━━ SUPPLIED INFORMATION
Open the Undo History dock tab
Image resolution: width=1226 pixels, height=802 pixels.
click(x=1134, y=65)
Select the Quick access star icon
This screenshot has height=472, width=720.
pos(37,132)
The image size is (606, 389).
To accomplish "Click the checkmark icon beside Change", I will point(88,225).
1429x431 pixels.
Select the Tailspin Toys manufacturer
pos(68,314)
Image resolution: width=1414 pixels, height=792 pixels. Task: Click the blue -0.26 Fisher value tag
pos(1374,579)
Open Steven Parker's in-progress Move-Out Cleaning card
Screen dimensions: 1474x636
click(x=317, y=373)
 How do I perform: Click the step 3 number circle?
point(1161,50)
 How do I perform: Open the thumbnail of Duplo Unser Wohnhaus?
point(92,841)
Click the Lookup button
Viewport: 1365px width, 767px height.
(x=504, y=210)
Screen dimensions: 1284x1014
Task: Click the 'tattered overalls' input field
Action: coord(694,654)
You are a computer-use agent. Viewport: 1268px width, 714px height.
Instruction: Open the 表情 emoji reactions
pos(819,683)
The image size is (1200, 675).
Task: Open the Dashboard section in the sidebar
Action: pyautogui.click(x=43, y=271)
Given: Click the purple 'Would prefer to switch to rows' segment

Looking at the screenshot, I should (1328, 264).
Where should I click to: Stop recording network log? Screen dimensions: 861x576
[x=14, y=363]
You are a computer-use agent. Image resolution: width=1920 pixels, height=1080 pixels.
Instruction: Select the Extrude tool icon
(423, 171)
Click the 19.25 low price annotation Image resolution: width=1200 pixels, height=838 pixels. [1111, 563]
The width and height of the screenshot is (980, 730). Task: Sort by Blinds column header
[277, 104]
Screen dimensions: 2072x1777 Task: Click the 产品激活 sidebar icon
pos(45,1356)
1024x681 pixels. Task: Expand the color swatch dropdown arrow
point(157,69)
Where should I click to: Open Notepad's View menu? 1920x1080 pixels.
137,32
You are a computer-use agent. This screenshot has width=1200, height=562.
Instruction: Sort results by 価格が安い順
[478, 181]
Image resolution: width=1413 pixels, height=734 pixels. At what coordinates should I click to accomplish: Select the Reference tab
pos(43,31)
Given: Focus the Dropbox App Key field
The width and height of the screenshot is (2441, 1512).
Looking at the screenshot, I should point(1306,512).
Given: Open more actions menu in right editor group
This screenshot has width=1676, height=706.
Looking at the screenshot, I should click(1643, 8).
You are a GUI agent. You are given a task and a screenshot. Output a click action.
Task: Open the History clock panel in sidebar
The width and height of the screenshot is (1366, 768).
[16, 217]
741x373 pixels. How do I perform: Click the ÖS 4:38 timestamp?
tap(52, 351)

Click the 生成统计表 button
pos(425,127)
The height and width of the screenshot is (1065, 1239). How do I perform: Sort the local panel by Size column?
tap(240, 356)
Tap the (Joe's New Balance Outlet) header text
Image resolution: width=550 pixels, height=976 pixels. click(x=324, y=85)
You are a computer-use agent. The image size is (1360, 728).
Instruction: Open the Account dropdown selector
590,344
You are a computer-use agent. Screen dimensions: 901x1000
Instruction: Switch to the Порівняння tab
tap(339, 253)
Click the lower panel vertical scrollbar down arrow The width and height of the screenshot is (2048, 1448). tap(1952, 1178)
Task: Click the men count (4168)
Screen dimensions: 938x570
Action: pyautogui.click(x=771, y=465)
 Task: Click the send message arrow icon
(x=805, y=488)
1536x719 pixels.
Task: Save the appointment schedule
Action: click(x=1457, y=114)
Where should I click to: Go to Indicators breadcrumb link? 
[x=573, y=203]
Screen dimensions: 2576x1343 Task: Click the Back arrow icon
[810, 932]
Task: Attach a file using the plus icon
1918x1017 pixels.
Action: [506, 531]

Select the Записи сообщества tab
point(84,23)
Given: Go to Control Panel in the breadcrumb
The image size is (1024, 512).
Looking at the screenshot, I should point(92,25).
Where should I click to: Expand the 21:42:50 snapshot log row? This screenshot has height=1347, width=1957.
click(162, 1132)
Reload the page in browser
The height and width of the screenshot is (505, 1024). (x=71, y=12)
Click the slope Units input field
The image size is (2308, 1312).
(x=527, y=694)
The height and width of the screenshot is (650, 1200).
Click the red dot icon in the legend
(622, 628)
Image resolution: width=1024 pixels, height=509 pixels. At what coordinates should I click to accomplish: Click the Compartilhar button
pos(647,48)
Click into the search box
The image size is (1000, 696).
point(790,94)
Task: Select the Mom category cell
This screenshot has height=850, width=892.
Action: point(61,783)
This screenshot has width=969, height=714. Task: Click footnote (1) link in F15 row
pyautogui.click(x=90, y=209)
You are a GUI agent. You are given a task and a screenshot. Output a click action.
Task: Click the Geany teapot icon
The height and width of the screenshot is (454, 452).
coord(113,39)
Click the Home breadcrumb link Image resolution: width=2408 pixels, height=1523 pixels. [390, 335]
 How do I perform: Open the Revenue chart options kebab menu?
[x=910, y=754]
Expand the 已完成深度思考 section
━━━━
Give back all of the records above, copied word for word with nothing changed.

FULL ANSWER
Open the Undo History dock tab
Image resolution: width=1226 pixels, height=802 pixels.
click(x=1134, y=65)
Select the Quick access star icon
This screenshot has height=472, width=720.
pos(37,132)
The image size is (606, 389).
To accomplish "Click the checkmark icon beside Change", I will point(88,225).
1429x431 pixels.
Select the Tailspin Toys manufacturer
pos(68,314)
Image resolution: width=1414 pixels, height=792 pixels. Task: Click the blue -0.26 Fisher value tag
pos(1374,579)
Open Steven Parker's in-progress Move-Out Cleaning card
Screen dimensions: 1474x636
click(x=317, y=373)
 How do I perform: Click the step 3 number circle?
point(1161,50)
 How do I perform: Open the thumbnail of Duplo Unser Wohnhaus?
point(92,841)
Click the Lookup button
Viewport: 1365px width, 767px height.
(x=504, y=210)
Screen dimensions: 1284x1014
Task: Click the 'tattered overalls' input field
Action: coord(694,654)
You are a computer-use agent. Viewport: 1268px width, 714px height.
Instruction: Open the 表情 emoji reactions
pos(819,683)
The image size is (1200, 675).
Task: Open the Dashboard section in the sidebar
Action: pyautogui.click(x=43, y=271)
Given: Click the purple 'Would prefer to switch to rows' segment

Looking at the screenshot, I should (1328, 264).
Where should I click to: Stop recording network log? Screen dimensions: 861x576
[x=14, y=363]
You are a computer-use agent. Image resolution: width=1920 pixels, height=1080 pixels.
Instruction: Select the Extrude tool icon
(423, 171)
Click the 19.25 low price annotation Image resolution: width=1200 pixels, height=838 pixels. [1111, 563]
The width and height of the screenshot is (980, 730). Task: Sort by Blinds column header
[277, 104]
Screen dimensions: 2072x1777 Task: Click the 产品激活 sidebar icon
pos(45,1356)
1024x681 pixels. Task: Expand the color swatch dropdown arrow
point(157,69)
Where should I click to: Open Notepad's View menu? 1920x1080 pixels.
137,32
You are a computer-use agent. This screenshot has width=1200, height=562.
Instruction: Sort results by 価格が安い順
[478, 181]
Image resolution: width=1413 pixels, height=734 pixels. At what coordinates should I click to accomplish: Select the Reference tab
pos(43,31)
Given: Focus the Dropbox App Key field
The width and height of the screenshot is (2441, 1512).
Looking at the screenshot, I should point(1306,512).
Given: Open more actions menu in right editor group
This screenshot has width=1676, height=706.
Looking at the screenshot, I should click(1643, 8).
You are a GUI agent. You are given a task and a screenshot. Output a click action.
Task: Open the History clock panel in sidebar
The width and height of the screenshot is (1366, 768).
[16, 217]
741x373 pixels. How do I perform: Click the ÖS 4:38 timestamp?
tap(52, 351)

Click the 生成统计表 button
pos(425,127)
The height and width of the screenshot is (1065, 1239). How do I perform: Sort the local panel by Size column?
tap(240, 356)
Tap the (Joe's New Balance Outlet) header text
Image resolution: width=550 pixels, height=976 pixels. click(x=324, y=85)
You are a computer-use agent. The image size is (1360, 728).
Instruction: Open the Account dropdown selector
590,344
You are a computer-use agent. Screen dimensions: 901x1000
Instruction: Switch to the Порівняння tab
tap(339, 253)
Click the lower panel vertical scrollbar down arrow The width and height of the screenshot is (2048, 1448). tap(1952, 1178)
Task: Click the men count (4168)
Screen dimensions: 938x570
Action: pyautogui.click(x=771, y=465)
 Task: Click the send message arrow icon
(x=805, y=488)
1536x719 pixels.
Task: Save the appointment schedule
Action: click(x=1457, y=114)
Where should I click to: Go to Indicators breadcrumb link? 
[x=573, y=203]
Screen dimensions: 2576x1343 Task: Click the Back arrow icon
[810, 932]
Task: Attach a file using the plus icon
1918x1017 pixels.
Action: [506, 531]

Select the Записи сообщества tab
point(84,23)
Given: Go to Control Panel in the breadcrumb
The image size is (1024, 512).
Looking at the screenshot, I should point(92,25).
Where should I click to: Expand the 21:42:50 snapshot log row? This screenshot has height=1347, width=1957.
click(162, 1132)
Reload the page in browser
The height and width of the screenshot is (505, 1024). (x=71, y=12)
Click the slope Units input field
The image size is (2308, 1312).
(x=527, y=694)
The height and width of the screenshot is (650, 1200).
Click the red dot icon in the legend
(622, 628)
Image resolution: width=1024 pixels, height=509 pixels. At what coordinates should I click to accomplish: Click the Compartilhar button
pos(647,48)
Click into the search box
The image size is (1000, 696).
point(790,94)
Task: Select the Mom category cell
This screenshot has height=850, width=892.
Action: point(61,783)
This screenshot has width=969, height=714. Task: Click footnote (1) link in F15 row
pyautogui.click(x=90, y=209)
You are a GUI agent. You are given a task and a screenshot. Output a click action.
Task: Click the Geany teapot icon
The height and width of the screenshot is (454, 452).
coord(113,39)
Click the Home breadcrumb link Image resolution: width=2408 pixels, height=1523 pixels. [390, 335]
 How do I perform: Open the Revenue chart options kebab menu?
[x=910, y=754]
Expand the 已完成深度思考 section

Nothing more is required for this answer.